(Brano di partenza):
========================================================================
Sono nato in una grande città operaia regolata dai ritmi
dell’altoforno e dagli orari di arrivo delle navi da scaricare. “Ci sono i
portuali in sciopero” o “L’Ansaldo è scesa in piazza” erano pronunciate un’ottava
sotto, col rispetto dovuto alle celebrazioni in cattedrale. A cui assistere
deferenti se non si era gli officianti.
Il lavoro e le sue forme di lotta erano celebrati come
necessari e preziosi. Lo sciopero era parte del lavoro come gli attrezzi, la
tuta, il sindacato, gli infortuni. Era il mondo di tutti noi e tutti guardavamo
a un futuro per le nostre famiglie in cui crescesse la qualità del lavoro, i
meritevoli fossero premiati e i deboli sostenuti.
Anche negli anni ’90, quando robotica e informatica hanno
rivoluzionato le professioni e i mercati, provocando parecchi licenziamenti e
prepensionamenti la reazione è stata composta e dignitosa, come davanti a una
catastrofe naturale e un nuovo paesaggio sconosciuto da far colonizzare ai
propri figli il cui dovere diventava ancor più studiare per interpretare il
mondo.
========================================================================
(Lavoro da svolgere):
Nel brano sulla città operaia, come viene descritta la reazione ai licenziamenti e ai prepensionamenti degli anni '90? Il materiale qui sotto proviene da un'altra fonte.

(Materiale di origine):
========================================================================
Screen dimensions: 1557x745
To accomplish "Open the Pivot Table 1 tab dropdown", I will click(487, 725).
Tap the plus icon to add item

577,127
========================================================================
(Soluzione):
Fu composta e dignitosa, come davanti a una catastrofe naturale.